Plus étrange mais l'idée est originale Minello utilise à plusieurs reprises des cartons, des dessins très réalistes (signés Gianni Pegoraro) pour illustrer la vie en prison et surtout les scènes de sexe homosexuel entre prisonniers. Peut-être est ce là une solution de facilité ou une manière d'éluder des séquences trop crues sans pour autant les passer sous silence.
Le procédé est intéressant, fait son effet sans pour autant nous priver de nudité juvénile masculine. Nel cerchio contient quelques plans de nu frontal notamment sous les douches et une gentille scène de viol avec baisse de slip.
Récité en dialecte sarde et vénitien, Nel cerchio qu'accompagne une partition musicale aussi sombre que le film lui même peine quelque peu à se hisser au niveau des cinéastes et des oeuvres dont il s'inspire. Nonobstant ses défauts il n'en reste pas moins un film authentique, touchant dans la lignée du cinéma néo réaliste italien que l'amateur saura apprécier à sa juste valeur. Plus de moyens et un peu plus de professionnalisme dans la
mise en scène aurait fait de Nel cerchio un petit écrin d'une tristesse, d'un pessimisme à vous scier le moral.

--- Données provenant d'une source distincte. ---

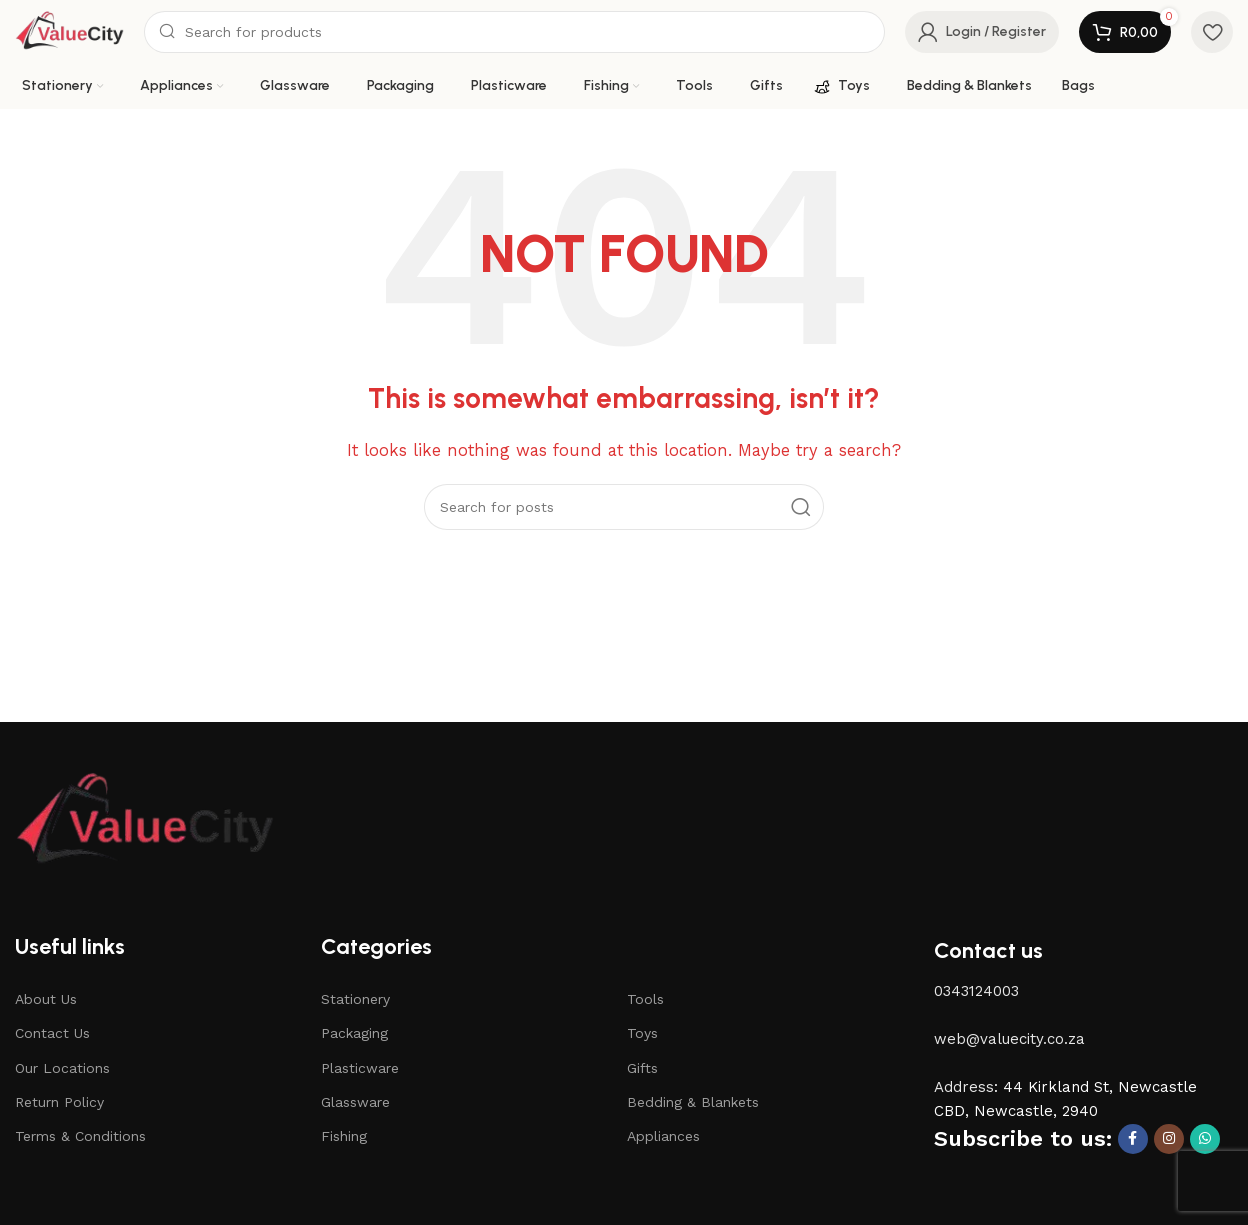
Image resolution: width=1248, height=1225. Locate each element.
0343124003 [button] (976, 991)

Comme le film suivant de Minello qu'il réalisera sept ans plus tard, Un ragazzo come tanti, Nel cerchio est devenu au fil du temps une véritable rareté quasi invisible aujourd'hui. Il fut parfois programmé en Italie lors de festivals dans une copie rongée par le temps, en France également (au festival du film italien de Villerupt en 2016). La seule chance de le découvrir est d'essayer de se procurer la très vieille et rarissime VHS italienne, un Graal pour le collectionneur malgré la médiocrité de l'image.
Entre deux films Minello enseignait l'histoire du cinéma, la récitation et la mise en scène. Il s'occupait aussi de diriger les castings, toujours très investi dans le domaine culturel et social.